*** Opening of GIVEN ENTRIES ***
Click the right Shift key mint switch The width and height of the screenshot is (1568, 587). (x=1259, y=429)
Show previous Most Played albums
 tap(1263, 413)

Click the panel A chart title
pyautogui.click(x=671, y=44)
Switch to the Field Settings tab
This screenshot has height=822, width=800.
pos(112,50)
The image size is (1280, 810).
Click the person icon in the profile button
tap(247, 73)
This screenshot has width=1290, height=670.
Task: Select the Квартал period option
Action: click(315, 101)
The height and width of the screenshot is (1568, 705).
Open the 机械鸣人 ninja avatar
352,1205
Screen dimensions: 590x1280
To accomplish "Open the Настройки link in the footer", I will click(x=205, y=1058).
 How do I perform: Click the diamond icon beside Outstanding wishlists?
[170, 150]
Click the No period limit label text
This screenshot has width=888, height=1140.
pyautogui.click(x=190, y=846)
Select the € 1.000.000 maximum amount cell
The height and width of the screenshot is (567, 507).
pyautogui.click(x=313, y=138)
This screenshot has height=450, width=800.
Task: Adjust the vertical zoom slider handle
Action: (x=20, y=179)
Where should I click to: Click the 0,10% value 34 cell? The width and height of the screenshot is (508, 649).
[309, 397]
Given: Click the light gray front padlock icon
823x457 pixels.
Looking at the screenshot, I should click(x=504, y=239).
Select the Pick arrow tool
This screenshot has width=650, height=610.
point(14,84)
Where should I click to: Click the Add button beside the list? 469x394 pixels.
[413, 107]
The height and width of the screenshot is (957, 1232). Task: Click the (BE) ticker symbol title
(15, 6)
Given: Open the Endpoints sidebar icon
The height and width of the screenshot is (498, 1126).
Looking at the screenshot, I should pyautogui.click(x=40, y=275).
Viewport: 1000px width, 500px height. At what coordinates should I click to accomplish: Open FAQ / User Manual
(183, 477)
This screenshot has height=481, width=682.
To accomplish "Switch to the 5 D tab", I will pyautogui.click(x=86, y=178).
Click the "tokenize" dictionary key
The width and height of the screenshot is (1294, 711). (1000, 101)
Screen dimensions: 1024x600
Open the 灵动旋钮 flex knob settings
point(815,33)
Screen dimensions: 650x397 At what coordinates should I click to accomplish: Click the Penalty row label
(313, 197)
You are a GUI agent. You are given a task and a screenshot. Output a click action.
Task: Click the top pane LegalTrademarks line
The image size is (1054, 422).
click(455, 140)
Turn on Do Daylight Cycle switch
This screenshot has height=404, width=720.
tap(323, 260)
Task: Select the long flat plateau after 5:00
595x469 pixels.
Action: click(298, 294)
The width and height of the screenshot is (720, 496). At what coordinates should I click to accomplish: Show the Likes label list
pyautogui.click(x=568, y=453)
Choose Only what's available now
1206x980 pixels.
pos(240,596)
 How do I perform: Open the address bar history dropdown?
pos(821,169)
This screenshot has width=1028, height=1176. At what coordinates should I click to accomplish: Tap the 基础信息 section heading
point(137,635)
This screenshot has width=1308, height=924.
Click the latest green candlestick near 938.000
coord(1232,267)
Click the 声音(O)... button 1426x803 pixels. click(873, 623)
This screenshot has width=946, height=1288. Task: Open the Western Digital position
*** Close of GIVEN ENTRIES ***
» **EXERCISE DESCRIPTION**:
Transcribe every entry exactly as it reads.

» **RESPONSE TO THIS EXERCISE**:
Click the right Shift key mint switch The width and height of the screenshot is (1568, 587). (x=1259, y=429)
Show previous Most Played albums
 tap(1263, 413)

Click the panel A chart title
pyautogui.click(x=671, y=44)
Switch to the Field Settings tab
This screenshot has height=822, width=800.
pos(112,50)
The image size is (1280, 810).
Click the person icon in the profile button
tap(247, 73)
This screenshot has width=1290, height=670.
Task: Select the Квартал period option
Action: click(315, 101)
The height and width of the screenshot is (1568, 705).
Open the 机械鸣人 ninja avatar
352,1205
Screen dimensions: 590x1280
To accomplish "Open the Настройки link in the footer", I will click(x=205, y=1058).
 How do I perform: Click the diamond icon beside Outstanding wishlists?
[170, 150]
Click the No period limit label text
This screenshot has width=888, height=1140.
pyautogui.click(x=190, y=846)
Select the € 1.000.000 maximum amount cell
The height and width of the screenshot is (567, 507).
pyautogui.click(x=313, y=138)
This screenshot has height=450, width=800.
Task: Adjust the vertical zoom slider handle
Action: (x=20, y=179)
Where should I click to: Click the 0,10% value 34 cell? The width and height of the screenshot is (508, 649).
[309, 397]
Given: Click the light gray front padlock icon
823x457 pixels.
Looking at the screenshot, I should click(x=504, y=239).
Select the Pick arrow tool
This screenshot has width=650, height=610.
point(14,84)
Where should I click to: Click the Add button beside the list? 469x394 pixels.
[413, 107]
The height and width of the screenshot is (957, 1232). Task: Click the (BE) ticker symbol title
(15, 6)
Given: Open the Endpoints sidebar icon
The height and width of the screenshot is (498, 1126).
Looking at the screenshot, I should pyautogui.click(x=40, y=275).
Viewport: 1000px width, 500px height. At what coordinates should I click to accomplish: Open FAQ / User Manual
(183, 477)
This screenshot has height=481, width=682.
To accomplish "Switch to the 5 D tab", I will pyautogui.click(x=86, y=178).
Click the "tokenize" dictionary key
The width and height of the screenshot is (1294, 711). (1000, 101)
Screen dimensions: 1024x600
Open the 灵动旋钮 flex knob settings
point(815,33)
Screen dimensions: 650x397 At what coordinates should I click to accomplish: Click the Penalty row label
(313, 197)
You are a GUI agent. You are given a task and a screenshot. Output a click action.
Task: Click the top pane LegalTrademarks line
The image size is (1054, 422).
click(455, 140)
Turn on Do Daylight Cycle switch
This screenshot has height=404, width=720.
tap(323, 260)
Task: Select the long flat plateau after 5:00
595x469 pixels.
Action: click(298, 294)
The width and height of the screenshot is (720, 496). At what coordinates should I click to accomplish: Show the Likes label list
pyautogui.click(x=568, y=453)
Choose Only what's available now
1206x980 pixels.
pos(240,596)
 How do I perform: Open the address bar history dropdown?
pos(821,169)
This screenshot has width=1028, height=1176. At what coordinates should I click to accomplish: Tap the 基础信息 section heading
point(137,635)
This screenshot has width=1308, height=924.
Click the latest green candlestick near 938.000
coord(1232,267)
Click the 声音(O)... button 1426x803 pixels. click(873, 623)
This screenshot has width=946, height=1288. Task: Open the Western Digital position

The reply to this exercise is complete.